THE RETROCHIASMATIC VISUAL PATHWAYS

Cerebrovascular disease and tumors are responsible for most lesions of the retrochiasmatic visual pathways, though almost any intracranial disease process can involve these structures. Retrochiasmatic visual field defects are homonymous. Partial lesions in the optic tract and lateral geniculate nucleus produce incongruous (or dissimilar) visual field defects due to a 90-degree medial rotation of axons in each tract and the decussation of half of the axons through the chiasm. Thus, there may be more involvement of a nasal hemifield than of its corresponding temporal hemifield. Once the lesion becomes complete, however, incongruity cannot be assessed, and this sign loses its localizing ability.
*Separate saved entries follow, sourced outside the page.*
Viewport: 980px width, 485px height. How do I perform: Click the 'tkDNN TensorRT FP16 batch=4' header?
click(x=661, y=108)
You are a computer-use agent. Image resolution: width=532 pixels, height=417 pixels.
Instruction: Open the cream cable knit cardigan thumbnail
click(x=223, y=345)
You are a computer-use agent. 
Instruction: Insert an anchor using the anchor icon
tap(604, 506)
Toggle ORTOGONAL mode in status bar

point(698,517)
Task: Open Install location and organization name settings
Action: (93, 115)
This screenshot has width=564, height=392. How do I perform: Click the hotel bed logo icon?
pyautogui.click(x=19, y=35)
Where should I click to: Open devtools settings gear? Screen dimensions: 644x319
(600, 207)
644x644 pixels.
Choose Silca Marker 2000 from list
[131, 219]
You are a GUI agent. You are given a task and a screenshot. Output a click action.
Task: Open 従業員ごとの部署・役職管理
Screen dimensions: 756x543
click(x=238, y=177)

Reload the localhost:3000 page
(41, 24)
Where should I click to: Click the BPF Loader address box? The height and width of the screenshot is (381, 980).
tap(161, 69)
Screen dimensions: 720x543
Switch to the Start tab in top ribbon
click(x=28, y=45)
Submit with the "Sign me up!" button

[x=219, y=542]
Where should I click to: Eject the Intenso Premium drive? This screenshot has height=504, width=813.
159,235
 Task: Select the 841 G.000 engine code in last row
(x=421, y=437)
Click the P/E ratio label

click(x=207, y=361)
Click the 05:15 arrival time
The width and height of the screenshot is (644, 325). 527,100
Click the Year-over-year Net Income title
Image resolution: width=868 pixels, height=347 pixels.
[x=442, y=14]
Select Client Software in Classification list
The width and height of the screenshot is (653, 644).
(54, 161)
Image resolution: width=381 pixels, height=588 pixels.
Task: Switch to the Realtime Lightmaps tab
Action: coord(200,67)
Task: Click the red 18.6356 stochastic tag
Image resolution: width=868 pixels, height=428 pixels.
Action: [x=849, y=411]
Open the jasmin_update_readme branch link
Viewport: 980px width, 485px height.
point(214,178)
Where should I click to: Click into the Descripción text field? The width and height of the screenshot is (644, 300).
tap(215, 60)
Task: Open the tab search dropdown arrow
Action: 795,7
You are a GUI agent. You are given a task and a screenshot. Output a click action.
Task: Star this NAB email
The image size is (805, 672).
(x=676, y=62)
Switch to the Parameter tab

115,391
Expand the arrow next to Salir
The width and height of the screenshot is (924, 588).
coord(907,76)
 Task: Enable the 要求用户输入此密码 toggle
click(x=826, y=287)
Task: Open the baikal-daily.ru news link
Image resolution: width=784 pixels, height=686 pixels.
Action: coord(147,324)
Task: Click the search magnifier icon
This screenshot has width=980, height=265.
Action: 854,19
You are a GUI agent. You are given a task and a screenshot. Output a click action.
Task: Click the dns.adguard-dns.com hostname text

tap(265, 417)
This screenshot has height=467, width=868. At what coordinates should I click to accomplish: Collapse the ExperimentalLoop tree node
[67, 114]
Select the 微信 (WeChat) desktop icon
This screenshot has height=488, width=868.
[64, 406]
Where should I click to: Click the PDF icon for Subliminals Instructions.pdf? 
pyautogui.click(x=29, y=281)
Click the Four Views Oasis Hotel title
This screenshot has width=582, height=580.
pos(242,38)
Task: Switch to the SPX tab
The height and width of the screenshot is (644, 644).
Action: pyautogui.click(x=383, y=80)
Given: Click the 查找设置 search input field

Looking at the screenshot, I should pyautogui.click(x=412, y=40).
Retrochiasmatic visual field defects should spare visual acuity since the visual pathway from the other hemibrain is intact. The optic tracts and lateral geniculate nucleus are infrequently affected. After several weeks to months, the disks may appear pale, and the retinal nerve fiber layer is deficient. The optic tract and lateral geniculate nucleus have at least a dual blood supply, so that primary vascular lesions are uncommon. Most cases are due to trauma, tumors, arteriovenous malformations, abscesses, and demyelinating diseases.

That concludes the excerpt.